● PASSAGE:
· · · · · · ·

By that standard, being born without kings, princes and counts was understood to mean that social balance is put into place permanently, obviating the need for any social upheaval.

That certainly seems to be a compelling argument, especially considering that in many European nations the establishment of democracy was the end result of a usually prolonged and painstaking process of shaking off their royals.

In fact, the shakier the economy there got at the time, the more did the latter overlords seek to extract an ever-larger share of economic benefits from the country. Predictably enough, their increasing excesses and breathtaking intransigence often triggered what they intended to avoid the most: bloody bouts of conflict.

This way of looking at the social power structure of the United States is certainly very comforting. A nation formed by citizens in charge of their own destiny virtually from the beginning never undergoes the political oppression, economic exploitation and ultimately self-alienation of workers who were largely treated as the objects, not subjects, of power in feudalist societies, whether in Europe, Asia, Latin America or Africa.

Still, as impressive and path-breaking as the events of the founding of the United States were back in the 1770s and 1780s, and despite the radiating effect they had on the rest of the world for centuries to come, the fact remains that they did not represent a “revolution.”

The ratification of the U.S. Constitution, followed by the first national elections in 1789, confirmed that the United States would have a highly stable, socially conservative political system, even though it was paradoxically married to extremely dynamic economic and social systems — until a decade or two ago.

The open frontier to the west resolved these contradictions, at least for the 140 years from the ratification of the Constitution to the 1929 Wall Street crash.

And so it is not without a profound sense of irony that we are finding ourselves faced with another financial crisis. It is giving rise once more to the question of whether the deliberately non-revolutionary United States provides a fair shake to the vast majority of its people.

Forever optimists, most Americans have always answered that question in the affirmative — until now. But if we are reading the tea leaves right, there are the beginnings of the ability to do the math and to find that the U.S. economy, despite all the ideology promulgated daily, does not really work very well for the “common man (and woman).” They have been treading in place, if that, for the past 20 years, with no realistic signs of improving their lot.

This points to a surprising reality: The United States might be riper for change than the democracies of Europe and Northeast Asia. For all the shareholder focus, it may be high time to focus on the stakeholders’ interests in order to keep society from unraveling.

Until now, America’s political structures have proven completely unresponsive. The deadly bipartisan gridlock, empty promises and jockeying for advantage by the “haves” that has gripped the U.S. legislative process like a cancer may yet force a real protest movement.

· · · · · · ·

● TASK REQUIREMENTS:
From the essay on the American founding, list every world region it names as having had feudalist societies.

● DATA EXTRACT:
· · · · · · ·

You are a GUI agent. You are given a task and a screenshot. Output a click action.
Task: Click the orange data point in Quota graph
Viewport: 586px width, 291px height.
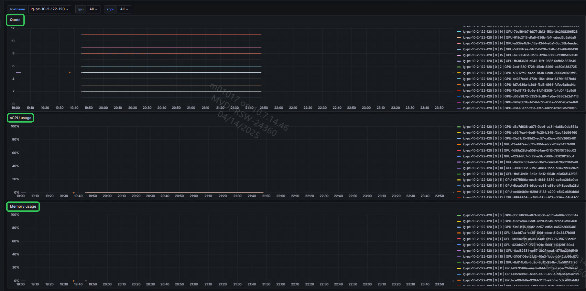pos(69,72)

· · · · · · ·

● PROBLEM SOLUTION:
Europe, Asia, Latin America, Africa